Tracking Oil Futures and Crack Spreads -- FTO, VLO
FutureSource.com has free premium charts for tracking futures prices. For example, for Oct 2006 delivery:
- Light, sweet crude (price per barrel)
- San Joaquin Valley Heavy Crude Index (price per barrel)
- Unleaded Gas (price per gallon)
- Heating Oil (price per gallon)
- Small charts all together (build list of small charts here)

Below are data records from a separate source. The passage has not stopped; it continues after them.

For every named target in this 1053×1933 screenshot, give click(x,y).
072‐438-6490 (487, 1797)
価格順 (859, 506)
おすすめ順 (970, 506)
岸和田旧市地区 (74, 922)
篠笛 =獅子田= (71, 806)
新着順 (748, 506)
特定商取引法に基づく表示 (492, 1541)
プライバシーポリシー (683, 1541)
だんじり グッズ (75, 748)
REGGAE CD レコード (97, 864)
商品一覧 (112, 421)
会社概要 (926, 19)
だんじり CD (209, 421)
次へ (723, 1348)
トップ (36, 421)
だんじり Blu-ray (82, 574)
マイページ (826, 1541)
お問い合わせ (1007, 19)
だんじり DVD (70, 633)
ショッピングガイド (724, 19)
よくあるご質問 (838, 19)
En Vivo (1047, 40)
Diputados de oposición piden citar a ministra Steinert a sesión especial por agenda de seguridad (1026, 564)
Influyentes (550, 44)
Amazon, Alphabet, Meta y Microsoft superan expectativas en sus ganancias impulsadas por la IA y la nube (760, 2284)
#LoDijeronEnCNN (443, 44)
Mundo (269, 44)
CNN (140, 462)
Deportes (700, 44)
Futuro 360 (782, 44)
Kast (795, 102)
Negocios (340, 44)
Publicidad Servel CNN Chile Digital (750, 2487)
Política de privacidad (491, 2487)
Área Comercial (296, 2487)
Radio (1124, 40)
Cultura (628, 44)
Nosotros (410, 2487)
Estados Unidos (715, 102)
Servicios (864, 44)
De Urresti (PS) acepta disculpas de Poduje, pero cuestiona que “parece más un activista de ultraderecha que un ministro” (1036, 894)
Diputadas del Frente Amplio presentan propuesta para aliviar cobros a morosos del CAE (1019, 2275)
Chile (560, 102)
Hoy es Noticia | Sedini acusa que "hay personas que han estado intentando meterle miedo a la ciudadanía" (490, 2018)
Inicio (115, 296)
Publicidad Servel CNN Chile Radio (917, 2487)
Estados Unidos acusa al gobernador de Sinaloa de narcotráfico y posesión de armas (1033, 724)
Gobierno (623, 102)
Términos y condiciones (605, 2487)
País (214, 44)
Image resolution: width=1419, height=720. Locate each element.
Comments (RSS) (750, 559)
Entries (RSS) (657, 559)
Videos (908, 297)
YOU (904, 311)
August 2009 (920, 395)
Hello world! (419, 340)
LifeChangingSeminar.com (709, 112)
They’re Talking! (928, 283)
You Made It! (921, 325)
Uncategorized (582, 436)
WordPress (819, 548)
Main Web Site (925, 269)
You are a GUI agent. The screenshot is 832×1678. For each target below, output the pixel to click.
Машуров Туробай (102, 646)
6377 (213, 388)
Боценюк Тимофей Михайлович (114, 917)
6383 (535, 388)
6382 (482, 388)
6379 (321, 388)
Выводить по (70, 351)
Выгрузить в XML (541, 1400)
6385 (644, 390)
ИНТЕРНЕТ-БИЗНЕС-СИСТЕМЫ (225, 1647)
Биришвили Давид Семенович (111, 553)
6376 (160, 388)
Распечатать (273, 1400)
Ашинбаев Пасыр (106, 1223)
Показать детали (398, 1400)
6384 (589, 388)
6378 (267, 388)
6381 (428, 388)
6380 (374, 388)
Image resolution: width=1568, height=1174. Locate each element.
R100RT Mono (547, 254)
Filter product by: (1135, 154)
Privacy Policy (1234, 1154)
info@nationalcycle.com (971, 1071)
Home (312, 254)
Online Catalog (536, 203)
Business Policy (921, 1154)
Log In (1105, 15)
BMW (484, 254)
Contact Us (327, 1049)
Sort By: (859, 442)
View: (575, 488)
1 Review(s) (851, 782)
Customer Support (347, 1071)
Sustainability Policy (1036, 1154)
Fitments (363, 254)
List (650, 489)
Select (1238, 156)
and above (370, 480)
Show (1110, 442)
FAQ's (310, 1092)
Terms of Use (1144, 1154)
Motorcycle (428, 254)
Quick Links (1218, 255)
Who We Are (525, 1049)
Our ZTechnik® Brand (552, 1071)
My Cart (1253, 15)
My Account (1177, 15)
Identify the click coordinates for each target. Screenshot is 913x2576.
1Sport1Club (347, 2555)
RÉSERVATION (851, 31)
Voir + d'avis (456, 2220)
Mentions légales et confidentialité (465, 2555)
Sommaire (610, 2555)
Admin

- Light/Heavy Crude Oil Spreads -- front month, 2nd month, 3rd month
- 3-2-1 Crack Spreads -- front month, 2nd month, 3rd month, multiple months
For most refineries, the crude part of the crack spread is the light, sweet variety. But two companies in particular have complex refineries that can handle a lot of heavy, sour crude instead, which is a lot cheaper than light, sweet crude -- FTO and VLO. Currently, San Joaquin heavy crude is about $53/B compared to $65/B for light-sweet. That $12 light/heavy spread is a source of additional profits for refineries specializing in heavy crude. Since most refineries use light, sweet crude instead, the prices of gasoline and heating oil are more strongly influenced by the price of light-sweet than heavy-sour. This means that companies like FTO and VLO can maintain excellent margins compared to companies that can only refine light-sweet, especially as the light/heavy spread widens -- i.e. as crude oil prices climb overall.
At the same time, when the price of crude falls, the heavy-light spread tends to narrow, thus decreasing the margins for FTO and VLO. So, if the price of crude continues to fall like it has for the last week, FTO's and VLO's stock prices may take an extra heavy hit, due to expectations of wider light/heavy spreads having previously been priced into those stocks.